#### Requirement
Type out every entry again, character for character.

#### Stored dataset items
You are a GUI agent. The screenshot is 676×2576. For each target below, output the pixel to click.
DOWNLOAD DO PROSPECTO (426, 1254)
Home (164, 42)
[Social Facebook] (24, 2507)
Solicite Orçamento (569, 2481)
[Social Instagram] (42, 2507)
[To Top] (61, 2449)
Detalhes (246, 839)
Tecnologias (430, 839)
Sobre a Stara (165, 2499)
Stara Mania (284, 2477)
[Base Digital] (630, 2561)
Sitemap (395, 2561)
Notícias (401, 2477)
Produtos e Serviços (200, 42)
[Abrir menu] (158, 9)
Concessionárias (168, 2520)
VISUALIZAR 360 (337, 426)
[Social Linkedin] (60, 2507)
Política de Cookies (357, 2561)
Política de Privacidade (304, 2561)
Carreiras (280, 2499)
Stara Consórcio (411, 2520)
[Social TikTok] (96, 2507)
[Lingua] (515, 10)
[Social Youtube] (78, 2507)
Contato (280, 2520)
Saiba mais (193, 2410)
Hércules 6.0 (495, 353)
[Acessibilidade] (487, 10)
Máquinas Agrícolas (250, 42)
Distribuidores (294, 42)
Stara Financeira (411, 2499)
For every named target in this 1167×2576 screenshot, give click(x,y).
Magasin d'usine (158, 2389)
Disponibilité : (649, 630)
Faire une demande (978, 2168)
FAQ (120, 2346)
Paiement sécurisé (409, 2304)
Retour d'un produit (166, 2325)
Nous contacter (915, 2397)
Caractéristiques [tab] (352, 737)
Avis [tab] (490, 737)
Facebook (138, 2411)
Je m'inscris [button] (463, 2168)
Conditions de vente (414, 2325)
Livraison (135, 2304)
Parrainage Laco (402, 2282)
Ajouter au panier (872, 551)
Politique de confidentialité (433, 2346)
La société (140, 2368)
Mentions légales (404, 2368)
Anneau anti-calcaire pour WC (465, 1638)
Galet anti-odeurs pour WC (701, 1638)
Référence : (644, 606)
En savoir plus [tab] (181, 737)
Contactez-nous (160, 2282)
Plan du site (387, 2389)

#### Answer space
You are a GUI agent. The screenshot is 676×2576. For each target below, output the pixel to click.
DOWNLOAD DO PROSPECTO (426, 1254)
Home (164, 42)
[Social Facebook] (24, 2507)
Solicite Orçamento (569, 2481)
[Social Instagram] (42, 2507)
[To Top] (61, 2449)
Detalhes (246, 839)
Tecnologias (430, 839)
Sobre a Stara (165, 2499)
Stara Mania (284, 2477)
[Base Digital] (630, 2561)
Sitemap (395, 2561)
Notícias (401, 2477)
Produtos e Serviços (200, 42)
[Abrir menu] (158, 9)
Concessionárias (168, 2520)
VISUALIZAR 360 (337, 426)
[Social Linkedin] (60, 2507)
Política de Cookies (357, 2561)
Política de Privacidade (304, 2561)
Carreiras (280, 2499)
Stara Consórcio (411, 2520)
[Social TikTok] (96, 2507)
[Lingua] (515, 10)
[Social Youtube] (78, 2507)
Contato (280, 2520)
Saiba mais (193, 2410)
Hércules 6.0 (495, 353)
[Acessibilidade] (487, 10)
Máquinas Agrícolas (250, 42)
Distribuidores (294, 42)
Stara Financeira (411, 2499)
For every named target in this 1167×2576 screenshot, give click(x,y).
Magasin d'usine (158, 2389)
Disponibilité : (649, 630)
Faire une demande (978, 2168)
FAQ (120, 2346)
Paiement sécurisé (409, 2304)
Retour d'un produit (166, 2325)
Nous contacter (915, 2397)
Caractéristiques [tab] (352, 737)
Avis [tab] (490, 737)
Facebook (138, 2411)
Je m'inscris [button] (463, 2168)
Conditions de vente (414, 2325)
Livraison (135, 2304)
Parrainage Laco (402, 2282)
Ajouter au panier (872, 551)
Politique de confidentialité (433, 2346)
La société (140, 2368)
Mentions légales (404, 2368)
Anneau anti-calcaire pour WC (465, 1638)
Galet anti-odeurs pour WC (701, 1638)
Référence : (644, 606)
En savoir plus [tab] (181, 737)
Contactez-nous (160, 2282)
Plan du site (387, 2389)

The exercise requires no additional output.